Todd Gilchrist of TheWrap wrote: "Director and co-writer J.D. Dillard delivers a smart, streamlined thriller that skillfully integrates a careful whisper of social commentary into a story that also unfolds masterfully as a straightforward genre workout." David Ehrlich of IndieWire gave it a B− and wrote: "What this potent micro-dose of a movie lacks in showmanship, it makes up for in purity and resourcefulness and a rugged performance from Kiersey Clemons".

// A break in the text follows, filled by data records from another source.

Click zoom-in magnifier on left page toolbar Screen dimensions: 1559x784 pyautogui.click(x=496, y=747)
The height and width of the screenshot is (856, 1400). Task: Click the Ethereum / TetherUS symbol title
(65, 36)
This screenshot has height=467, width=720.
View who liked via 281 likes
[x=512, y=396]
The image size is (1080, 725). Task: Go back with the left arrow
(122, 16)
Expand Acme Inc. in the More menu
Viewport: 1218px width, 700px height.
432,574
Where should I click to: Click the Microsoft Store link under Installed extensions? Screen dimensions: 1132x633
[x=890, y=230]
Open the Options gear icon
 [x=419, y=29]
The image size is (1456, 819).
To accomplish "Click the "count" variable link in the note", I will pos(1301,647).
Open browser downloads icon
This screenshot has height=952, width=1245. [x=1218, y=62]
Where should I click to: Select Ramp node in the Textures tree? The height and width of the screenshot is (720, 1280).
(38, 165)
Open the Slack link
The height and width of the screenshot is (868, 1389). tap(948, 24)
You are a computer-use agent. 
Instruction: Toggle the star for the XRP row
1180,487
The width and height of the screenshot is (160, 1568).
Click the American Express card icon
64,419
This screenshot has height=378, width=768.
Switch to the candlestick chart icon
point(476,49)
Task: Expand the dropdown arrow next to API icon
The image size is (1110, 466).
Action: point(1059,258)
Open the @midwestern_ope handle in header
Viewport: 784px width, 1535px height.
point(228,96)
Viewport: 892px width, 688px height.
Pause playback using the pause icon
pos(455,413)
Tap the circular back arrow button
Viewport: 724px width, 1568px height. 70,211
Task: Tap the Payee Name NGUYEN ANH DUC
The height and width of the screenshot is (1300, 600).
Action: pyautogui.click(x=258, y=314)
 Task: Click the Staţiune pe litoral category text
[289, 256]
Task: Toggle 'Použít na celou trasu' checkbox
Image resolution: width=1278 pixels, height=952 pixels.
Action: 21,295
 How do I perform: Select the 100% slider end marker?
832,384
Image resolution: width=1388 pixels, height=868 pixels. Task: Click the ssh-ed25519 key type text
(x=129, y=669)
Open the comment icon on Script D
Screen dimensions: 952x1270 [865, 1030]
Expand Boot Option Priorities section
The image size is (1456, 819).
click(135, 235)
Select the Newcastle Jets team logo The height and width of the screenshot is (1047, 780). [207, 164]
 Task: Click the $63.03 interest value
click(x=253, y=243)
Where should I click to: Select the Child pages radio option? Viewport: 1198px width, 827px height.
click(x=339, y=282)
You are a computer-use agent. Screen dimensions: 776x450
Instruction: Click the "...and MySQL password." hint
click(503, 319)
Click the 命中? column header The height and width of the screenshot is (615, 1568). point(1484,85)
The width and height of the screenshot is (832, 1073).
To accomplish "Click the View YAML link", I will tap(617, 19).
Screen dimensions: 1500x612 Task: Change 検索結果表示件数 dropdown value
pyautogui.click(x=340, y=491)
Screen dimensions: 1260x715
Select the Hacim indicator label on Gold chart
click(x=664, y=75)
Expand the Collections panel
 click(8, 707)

John DeFore of The Hollywood Reporter wrote of the film: "A cracking little one-hander (mostly) that rations glimpses of its well-designed beastie expertly, the picture will please genre fans who don't mind long stretches with no dialogue." Refinery29 highlighted the lead's mostly singlehanded acting: "With almost no dialogue, Clemons delivers a startling, charismatic performance. Jenn has very little backstory, but we get a real sense of her personality just from watching her walk around this idyllic setting or run from the nightmare it turns into."

In a negative review, a writer for Variety said of the movie: "Not quite original or stylish enough to be memorable."